-------- Article --------
J-1 avant la tant attendue réouverture des terrasses de cafés et restaurants en France. Entre excitation et sentiment patriotique, cet événement révèle un amour bien particulier entre les Français et ces lieux de vie extérieurs. L’historien Patrick Rambourg revient sur une histoire vieille de deux siècles.
Mercredi 19 mai, jour de gloire, les terrasses rouvrent et s’apprêtent à renouer avec plusieurs millions de Français assoiffés… de convivialité. Qu’est-ce qui nous relie à ces espaces de vie en extérieur ? Pourquoi la terrasse nous a-t-elle tant manqué ? Patrick Rambourg, historien expert en gastronomie et pratiques culinaires, nous en dit plus sur cette spécialité parisienne vieille du XIXe siècle. Précisions.
Madame Figaro.- La réouverture des terrasses est attendue par beaucoup. Qu’incarnent-elles de si singulier par rapport aux salles de restaurants fermées ?
Patrick Rambourg. – Elles offrent une sociabilité différente. Dans un restaurant, il existe une forme de cérémonie chargée de codes inconscients intégrés en nous depuis très longtemps. On n’y fait pas n’importe quoi, on se comporte bien, pour soi-même mais aussi pour ne pas gêner les autres. Si quelqu’un se met à parler très fort, tout le monde va se retourner, par exemple. À l’extérieur, on est plus libre de ses mouvements, on est en plein air, cela offre le sentiment d’une plus grande liberté.
Les Français entretiennent-ils un lien particulier avec les terrasses ?
Il suffit d’observer l’attitude de la population après le premier déconfinement, pour comprendre l’intensité de cet attachement. Les terrasses ont tout de suite été prises d’assaut. Pendant le second confinement, certains cafés proposaient aussi des boissons et il n’était pas rare que des attroupements se forment à l’extérieur, pour retrouver un semblant de terrasse.
--------
■ Consigne ■
Poursuivez l'article sur l'attachement des Français aux terrasses de cafés, à la suite de son dernier paragraphe. La liste ci-dessous provient d'une autre source.
-------- Liste d'enregistrements --------
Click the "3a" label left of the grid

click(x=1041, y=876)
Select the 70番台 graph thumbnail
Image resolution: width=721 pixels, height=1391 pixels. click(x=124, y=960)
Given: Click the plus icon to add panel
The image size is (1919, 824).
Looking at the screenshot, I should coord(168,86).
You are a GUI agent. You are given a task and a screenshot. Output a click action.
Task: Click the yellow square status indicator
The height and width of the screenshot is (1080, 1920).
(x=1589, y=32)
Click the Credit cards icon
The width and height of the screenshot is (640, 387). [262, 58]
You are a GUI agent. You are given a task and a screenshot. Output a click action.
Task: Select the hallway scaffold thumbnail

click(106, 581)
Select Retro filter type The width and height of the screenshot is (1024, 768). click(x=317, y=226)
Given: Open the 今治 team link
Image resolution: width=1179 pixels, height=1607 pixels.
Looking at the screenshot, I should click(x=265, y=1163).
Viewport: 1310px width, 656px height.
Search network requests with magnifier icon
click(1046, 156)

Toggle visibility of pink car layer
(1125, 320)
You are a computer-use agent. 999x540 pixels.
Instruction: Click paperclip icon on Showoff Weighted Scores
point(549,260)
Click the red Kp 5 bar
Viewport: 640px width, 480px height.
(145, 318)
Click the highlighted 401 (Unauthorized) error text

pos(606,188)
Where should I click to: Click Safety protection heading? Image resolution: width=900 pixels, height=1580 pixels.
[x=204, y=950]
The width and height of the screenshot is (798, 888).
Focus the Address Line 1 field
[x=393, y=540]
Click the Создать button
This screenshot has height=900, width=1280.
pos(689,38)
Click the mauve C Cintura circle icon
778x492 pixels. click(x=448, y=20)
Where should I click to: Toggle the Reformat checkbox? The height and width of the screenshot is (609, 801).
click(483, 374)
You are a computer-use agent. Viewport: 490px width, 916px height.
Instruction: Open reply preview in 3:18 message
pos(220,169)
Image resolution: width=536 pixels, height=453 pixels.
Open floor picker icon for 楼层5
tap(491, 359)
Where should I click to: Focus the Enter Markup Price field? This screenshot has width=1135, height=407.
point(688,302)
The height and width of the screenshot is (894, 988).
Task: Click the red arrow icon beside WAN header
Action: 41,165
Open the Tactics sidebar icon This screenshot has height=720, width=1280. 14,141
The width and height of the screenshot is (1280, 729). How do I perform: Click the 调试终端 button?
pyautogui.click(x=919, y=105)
--------
■ Corrigé ■
La déclaration d’amour d’Alison Wheeler aux terrasses de cafés
Comment expliquer cet amour ?
Le lien est très personnel. Les terrasses, ce sont des dizaines et des dizaines de personnes qui prennent un verre côte à côte, mais chacun à celle qui lui est familière et un moment bien précis pour en profiter. ll y a les matinaux qui y prennent leur café, lisent le journal, ceux qui y déjeunent sur le pouce, ceux qui flânent des après-midis entiers, et puis ce grand rush de fin de journée, pour se détendre après le travail. Une terrasse, ça vit toute la journée mais la clientèle n’est jamais la même. L’attachement découle aussi et surtout de l’amour des Français pour les restaurants et les cafés – les terrasses en étant l’extension – et il naît à Paris. Les premières ouvertures d’établissements y ont lieu en 1760. Très vite ces derniers deviennent le plaisir de tous, se diffusent dans toutes les villes françaises et se développent à un niveau mondial. La terrasse s’ancre réellement dans le paysage urbain sous Napoléon III, quand Haussmann transforme Paris, ouvre les grandes avenues et élargit les trottoirs.
Peut-on alors parler d’une exception culturelle française ?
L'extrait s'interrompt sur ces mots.